Dataset items:
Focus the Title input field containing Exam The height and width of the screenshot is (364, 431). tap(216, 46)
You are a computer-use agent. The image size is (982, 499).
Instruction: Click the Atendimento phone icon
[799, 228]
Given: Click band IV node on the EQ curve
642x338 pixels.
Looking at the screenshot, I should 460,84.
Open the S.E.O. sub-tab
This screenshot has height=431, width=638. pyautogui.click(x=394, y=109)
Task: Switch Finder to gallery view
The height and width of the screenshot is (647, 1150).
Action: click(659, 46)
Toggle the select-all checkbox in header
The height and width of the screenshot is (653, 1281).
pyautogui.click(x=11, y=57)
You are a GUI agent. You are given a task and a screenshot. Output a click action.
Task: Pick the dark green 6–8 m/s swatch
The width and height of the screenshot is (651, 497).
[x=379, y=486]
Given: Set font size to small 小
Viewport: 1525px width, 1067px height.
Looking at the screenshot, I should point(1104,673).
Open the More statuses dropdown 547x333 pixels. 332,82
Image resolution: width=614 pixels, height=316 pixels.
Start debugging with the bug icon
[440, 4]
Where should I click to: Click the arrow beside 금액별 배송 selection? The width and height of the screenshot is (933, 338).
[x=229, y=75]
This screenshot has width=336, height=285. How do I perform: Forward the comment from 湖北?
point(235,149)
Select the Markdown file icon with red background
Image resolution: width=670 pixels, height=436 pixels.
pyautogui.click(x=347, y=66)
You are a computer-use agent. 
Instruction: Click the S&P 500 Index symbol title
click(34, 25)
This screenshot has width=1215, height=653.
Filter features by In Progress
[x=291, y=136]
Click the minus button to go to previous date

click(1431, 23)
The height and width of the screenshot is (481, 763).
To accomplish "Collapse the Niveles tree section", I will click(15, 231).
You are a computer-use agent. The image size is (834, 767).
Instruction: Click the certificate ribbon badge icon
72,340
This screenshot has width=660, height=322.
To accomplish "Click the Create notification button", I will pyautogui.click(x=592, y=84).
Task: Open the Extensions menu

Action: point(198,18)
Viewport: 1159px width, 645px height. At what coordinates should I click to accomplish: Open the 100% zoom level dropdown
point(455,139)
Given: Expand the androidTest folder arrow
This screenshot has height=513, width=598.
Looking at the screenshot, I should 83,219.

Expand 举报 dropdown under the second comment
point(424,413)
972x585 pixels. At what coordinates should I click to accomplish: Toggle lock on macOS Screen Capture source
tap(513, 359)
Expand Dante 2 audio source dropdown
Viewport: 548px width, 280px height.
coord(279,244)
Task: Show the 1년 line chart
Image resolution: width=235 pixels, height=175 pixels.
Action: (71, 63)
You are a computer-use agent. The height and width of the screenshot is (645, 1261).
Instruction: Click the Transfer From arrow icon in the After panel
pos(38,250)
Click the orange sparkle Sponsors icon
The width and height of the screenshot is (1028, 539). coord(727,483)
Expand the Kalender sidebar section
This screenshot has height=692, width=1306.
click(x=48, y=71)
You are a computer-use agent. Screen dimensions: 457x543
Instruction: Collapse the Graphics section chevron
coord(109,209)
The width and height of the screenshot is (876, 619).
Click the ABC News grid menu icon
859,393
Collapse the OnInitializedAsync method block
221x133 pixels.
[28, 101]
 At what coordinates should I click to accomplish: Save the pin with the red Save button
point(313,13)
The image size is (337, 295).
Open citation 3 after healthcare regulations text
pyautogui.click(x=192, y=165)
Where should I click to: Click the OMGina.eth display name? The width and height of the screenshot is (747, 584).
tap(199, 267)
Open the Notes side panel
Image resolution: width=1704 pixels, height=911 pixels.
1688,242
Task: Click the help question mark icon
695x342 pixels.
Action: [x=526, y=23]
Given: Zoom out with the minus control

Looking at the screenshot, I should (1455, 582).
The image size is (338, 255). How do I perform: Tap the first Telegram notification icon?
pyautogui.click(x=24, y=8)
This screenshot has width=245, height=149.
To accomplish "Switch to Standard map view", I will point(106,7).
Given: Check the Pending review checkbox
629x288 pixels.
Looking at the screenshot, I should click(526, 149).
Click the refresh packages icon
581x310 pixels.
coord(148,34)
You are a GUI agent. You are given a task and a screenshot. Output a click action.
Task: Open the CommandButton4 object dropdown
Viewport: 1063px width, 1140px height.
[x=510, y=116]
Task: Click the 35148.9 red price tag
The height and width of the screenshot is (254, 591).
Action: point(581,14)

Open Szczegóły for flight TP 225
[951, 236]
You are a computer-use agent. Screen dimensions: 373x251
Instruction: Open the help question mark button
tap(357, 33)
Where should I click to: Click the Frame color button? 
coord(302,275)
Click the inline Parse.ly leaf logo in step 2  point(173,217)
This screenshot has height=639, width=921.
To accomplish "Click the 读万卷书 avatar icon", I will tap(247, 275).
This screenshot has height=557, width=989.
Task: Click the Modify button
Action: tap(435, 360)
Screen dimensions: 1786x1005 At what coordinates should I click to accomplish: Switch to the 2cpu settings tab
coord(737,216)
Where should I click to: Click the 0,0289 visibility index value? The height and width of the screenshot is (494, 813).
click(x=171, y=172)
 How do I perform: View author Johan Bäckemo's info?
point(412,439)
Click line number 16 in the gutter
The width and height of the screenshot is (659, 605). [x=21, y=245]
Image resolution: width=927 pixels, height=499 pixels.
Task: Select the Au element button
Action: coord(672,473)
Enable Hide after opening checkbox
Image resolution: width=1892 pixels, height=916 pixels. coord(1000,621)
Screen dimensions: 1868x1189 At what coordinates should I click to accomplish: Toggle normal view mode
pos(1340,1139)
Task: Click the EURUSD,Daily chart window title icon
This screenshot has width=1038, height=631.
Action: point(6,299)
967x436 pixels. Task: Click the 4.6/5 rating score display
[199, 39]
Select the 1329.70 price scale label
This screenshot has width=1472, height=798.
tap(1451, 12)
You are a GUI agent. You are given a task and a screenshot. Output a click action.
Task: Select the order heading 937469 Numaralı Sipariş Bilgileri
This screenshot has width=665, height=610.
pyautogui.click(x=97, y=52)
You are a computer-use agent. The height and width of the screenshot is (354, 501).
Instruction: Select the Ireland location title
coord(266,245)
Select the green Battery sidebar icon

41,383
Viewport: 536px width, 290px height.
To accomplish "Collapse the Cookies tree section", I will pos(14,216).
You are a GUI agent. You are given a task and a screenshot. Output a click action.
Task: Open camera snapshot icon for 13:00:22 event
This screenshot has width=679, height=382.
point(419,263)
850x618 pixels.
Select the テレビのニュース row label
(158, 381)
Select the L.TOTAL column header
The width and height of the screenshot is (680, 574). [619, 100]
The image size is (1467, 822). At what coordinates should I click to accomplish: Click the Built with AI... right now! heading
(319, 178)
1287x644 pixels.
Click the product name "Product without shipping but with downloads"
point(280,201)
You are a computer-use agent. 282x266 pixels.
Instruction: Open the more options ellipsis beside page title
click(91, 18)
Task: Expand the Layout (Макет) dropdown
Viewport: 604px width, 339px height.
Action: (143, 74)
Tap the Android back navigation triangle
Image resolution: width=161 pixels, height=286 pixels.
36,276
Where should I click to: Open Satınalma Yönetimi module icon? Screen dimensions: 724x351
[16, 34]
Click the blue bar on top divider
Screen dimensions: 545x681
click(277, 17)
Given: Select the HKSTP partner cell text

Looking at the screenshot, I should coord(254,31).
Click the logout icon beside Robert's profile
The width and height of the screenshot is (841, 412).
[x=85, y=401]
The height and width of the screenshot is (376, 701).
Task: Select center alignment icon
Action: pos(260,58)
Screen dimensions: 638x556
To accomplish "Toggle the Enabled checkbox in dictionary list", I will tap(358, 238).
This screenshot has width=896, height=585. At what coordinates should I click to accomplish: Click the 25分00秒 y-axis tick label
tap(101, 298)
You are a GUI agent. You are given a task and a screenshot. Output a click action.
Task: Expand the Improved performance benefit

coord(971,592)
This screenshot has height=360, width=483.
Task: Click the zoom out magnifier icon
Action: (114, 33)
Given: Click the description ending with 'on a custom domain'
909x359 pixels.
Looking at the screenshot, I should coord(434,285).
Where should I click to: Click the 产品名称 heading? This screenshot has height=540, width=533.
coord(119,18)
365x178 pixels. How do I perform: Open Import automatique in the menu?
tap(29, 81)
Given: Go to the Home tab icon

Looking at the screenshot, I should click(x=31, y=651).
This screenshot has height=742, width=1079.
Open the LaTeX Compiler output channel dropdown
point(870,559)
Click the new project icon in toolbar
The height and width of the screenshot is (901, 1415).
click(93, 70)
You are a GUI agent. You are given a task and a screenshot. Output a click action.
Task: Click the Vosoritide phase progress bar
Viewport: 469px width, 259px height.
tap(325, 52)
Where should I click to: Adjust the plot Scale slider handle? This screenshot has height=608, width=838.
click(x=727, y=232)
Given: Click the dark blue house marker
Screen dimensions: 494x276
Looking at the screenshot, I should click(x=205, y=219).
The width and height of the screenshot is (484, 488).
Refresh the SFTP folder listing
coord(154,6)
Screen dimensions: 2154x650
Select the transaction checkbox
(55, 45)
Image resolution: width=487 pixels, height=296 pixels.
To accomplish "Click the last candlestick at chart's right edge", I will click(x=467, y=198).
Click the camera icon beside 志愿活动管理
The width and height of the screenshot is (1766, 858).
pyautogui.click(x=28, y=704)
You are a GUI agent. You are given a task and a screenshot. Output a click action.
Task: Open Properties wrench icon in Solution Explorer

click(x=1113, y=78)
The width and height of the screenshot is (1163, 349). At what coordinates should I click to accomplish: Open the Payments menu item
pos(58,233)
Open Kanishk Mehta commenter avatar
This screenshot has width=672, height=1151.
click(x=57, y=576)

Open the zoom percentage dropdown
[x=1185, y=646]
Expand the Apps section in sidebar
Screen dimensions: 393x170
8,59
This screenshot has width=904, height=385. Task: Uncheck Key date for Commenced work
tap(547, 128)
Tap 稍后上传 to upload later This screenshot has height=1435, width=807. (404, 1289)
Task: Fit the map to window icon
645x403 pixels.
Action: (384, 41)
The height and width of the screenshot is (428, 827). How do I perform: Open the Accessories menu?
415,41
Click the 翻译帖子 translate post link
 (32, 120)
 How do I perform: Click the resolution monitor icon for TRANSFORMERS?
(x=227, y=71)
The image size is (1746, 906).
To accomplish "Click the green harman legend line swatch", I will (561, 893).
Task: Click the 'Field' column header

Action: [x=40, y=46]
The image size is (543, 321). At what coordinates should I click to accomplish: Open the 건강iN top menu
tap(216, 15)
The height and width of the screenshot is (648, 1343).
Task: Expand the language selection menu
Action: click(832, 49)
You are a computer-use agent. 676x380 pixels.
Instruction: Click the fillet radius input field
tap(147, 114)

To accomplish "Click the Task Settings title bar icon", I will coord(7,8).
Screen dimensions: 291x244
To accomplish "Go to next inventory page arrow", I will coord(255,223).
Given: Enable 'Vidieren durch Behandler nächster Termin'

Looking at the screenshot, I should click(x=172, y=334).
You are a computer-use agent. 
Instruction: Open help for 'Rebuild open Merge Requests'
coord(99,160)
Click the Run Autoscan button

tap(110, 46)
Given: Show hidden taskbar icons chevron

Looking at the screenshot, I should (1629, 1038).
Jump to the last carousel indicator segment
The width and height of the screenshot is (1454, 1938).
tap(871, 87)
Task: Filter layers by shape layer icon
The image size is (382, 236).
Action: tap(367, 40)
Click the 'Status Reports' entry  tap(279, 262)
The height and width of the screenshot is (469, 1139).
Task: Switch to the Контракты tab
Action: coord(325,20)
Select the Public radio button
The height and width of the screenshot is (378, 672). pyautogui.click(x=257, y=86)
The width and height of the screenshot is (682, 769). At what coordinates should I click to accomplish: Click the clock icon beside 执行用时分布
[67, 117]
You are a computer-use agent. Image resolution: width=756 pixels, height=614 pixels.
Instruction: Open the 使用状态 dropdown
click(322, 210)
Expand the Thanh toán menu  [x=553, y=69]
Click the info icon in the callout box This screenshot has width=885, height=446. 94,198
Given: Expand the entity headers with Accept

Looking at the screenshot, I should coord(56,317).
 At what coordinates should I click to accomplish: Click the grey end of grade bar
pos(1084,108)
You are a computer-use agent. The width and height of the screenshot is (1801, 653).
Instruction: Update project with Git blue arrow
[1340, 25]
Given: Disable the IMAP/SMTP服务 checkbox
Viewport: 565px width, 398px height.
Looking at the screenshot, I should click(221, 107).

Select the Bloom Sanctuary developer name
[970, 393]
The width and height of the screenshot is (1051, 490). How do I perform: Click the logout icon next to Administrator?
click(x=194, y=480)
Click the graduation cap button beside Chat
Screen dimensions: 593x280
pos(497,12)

-- The task --
Format the data from its first line through the line containing "This screenshot has height=431, width=638." as a numbered list, leaving out any blank lines.

-- Result --
1. Focus the Title input field containing Exam The height and width of the screenshot is (364, 431). tap(216, 46)
2. You are a computer-use agent. The image size is (982, 499).
3. Instruction: Click the Atendimento phone icon
4. [799, 228]
5. Given: Click band IV node on the EQ curve
6. 642x338 pixels.
7. Looking at the screenshot, I should 460,84.
8. Open the S.E.O. sub-tab
9. This screenshot has height=431, width=638. pyautogui.click(x=394, y=109)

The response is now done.